So obviously, energy security, has come back into the energy debate in a big way since the Russian invasion. And even prior to that, with the kind of arbitrage pricing we saw with natural gas around the world.
And I'm just striking me right now. And this is just like such an obvious truism. But storage is energy security. Right. And, you know, I think we've talked about that in previous episodes, the ability to store energy is, I mean, it's just so basic, I even kind of feel embarrassed to bring it up. But I think I think that's relevant to what we're talking about, and why Europe is finding itself in a bit of a desperate situation, because there really is very little capacity to store any significant energy from the renewables that put so much investment into. They've shut down most of their coal, which is a fuel that's easy to store on site, as we were mentioning a coal masterclass a couple of weeks ago. And the other form of seasonal storage they have is natural gas. And that's highly constrained by ESG. And the Russian invasion and geopolitics is that,
yeah, I think that's a I think that's a I think that's a great way to look at it, Chris. And so we can store energy extremely easily. The trick is to store it in a form that gives you nearly all of your energy back. So you don't want to lose too much in interest, shall we say? Just the physics of the universe. You don't want to pay too much of attacks. Batteries are as I mentioned, let me make it explicit. Lithium ion batteries are really good in terms of round trip efficiency. They are going to give you about as much energy back maybe a little bit more than pumped hydro storage. So these are 80%. Give or take a bit, right. Now, in terms of energy security, you want to be able to get the energy back when you need it, and how you need it, and you don't want it before then that is stability of your energy storage ends up being very important at the point that energy security is a major concern. One of the issues we've had with lithium ion batteries out in California, is that some of the facilities have had runaway heat chain reactions. Now this is, this is something that we've seen with lithium ion batteries used in other let's say more mobile applications. So in electric vehicles, there have been issues with the energy stored in the lithium ion batteries coming out when you don't want it and how you don't want it as fires, violent, violent. Fires, right? That I guess the paradox, I would say about energy storage is that we already have extremely energy dense energy storage, it's called a bomb. The reason that's a joke is that obviously, you don't want energy to come back out at that speed. And a lot of what makes a bomb a bomb is not having that much higher energy density for chemical explosives than say, chemical energy storage, like gasoline or diesel is that it comes out all at once and against a pressurized container. So so it's a little cute when I say it's like a bomb, but energy storage, that puts a lot of energy in one spot at one time. We'll always have physical risks because of that.

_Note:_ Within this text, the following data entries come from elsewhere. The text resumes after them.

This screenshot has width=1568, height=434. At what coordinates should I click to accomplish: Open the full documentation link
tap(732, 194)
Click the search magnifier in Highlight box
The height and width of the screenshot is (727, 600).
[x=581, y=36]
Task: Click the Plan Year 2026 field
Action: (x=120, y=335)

And I think we're we're getting at with this is that, you know, lithium ion batteries have a really important storage function on the grid. And that's more like modulating voltages. And so they kind of are the bombs of energy storage, because they have just really quick discharges, they can they can respond very rapidly, but they're incapable of providing the the gigawatt hours you know, like, as you mentioned, with pumped hydro 50 hours or more of sustained output,
I would not call them the bombs of energy storage that we might go for flywheels, what are flywheels extremely heavy, disk shaped wheels spinning at extremely high speeds. So flywheels are fascinating. They have a lot of great properties for energy storage, one that they don't have so much is that in order to store a lot of energy in the inertial, I mean, the rotational inertia of having mass on a rim going really fast. In order to store a lot of energy, you have to have those things going extremely fast. Very tiny issues with axles or bearings can lead to violent deconstruction and deposition of that energy very, very rapidly. And at least one flywheel startup a number of years ago, destroyed their factory in a big physical explosion of a flywheel getting a little off and then just
just kinetically reckon Yeah,
so I like to say that not because flywheels are going to be some dominant energy storage source for us just that, well, they're one of the excellent options that might reduce certain kinds of investment on a grid in order to have more people have electric vehicle charging at home. Imagine if you could drip in electrical energy to a flywheel getting it faster and faster throughout the day, or throughout the night, depending on exactly when electricity is least being consumed by your subdivision that is putting less stress on equipment by having a higher, maybe a higher average load, but fewer spikes, right. So let's say everybody in a rich neighborhood in Silicon Valley has got these flywheels then you can drip in the electricity, store it on the in this spinning wheel. And then you can break the wheel or put, you know, have the wheel coupled slightly to a generator and have that dump power back out in a rapid fashion to quickly charge an electric vehicle. I'd kind of as an engineer, I liked this vision, I think this is kind of cool. The energy density of electric vehicle batteries is going to probably always be way, way lower than the chemical storage on these vehicles. This makes these vehicles very heavy if they're trying to be the same size. And have this Abba similar range to vehicles running off of energy storage through chemical means that is gasoline and diesel. Yeah. So this leads to part of this trade back we're trying to talk about where the density, the cost. The one thing we haven't said yet the number of cycles, how many times can you charge and discharge before a substantial piece of the system or maybe the entire system has to be rebuilt, regenerated since some part off for recycling, right? These are all things that are involved in the trade offs on electricity storage, and all of bid is a trade off you have to face if you need more storage from these chemical or physical means because you're not generating it from stored fuel.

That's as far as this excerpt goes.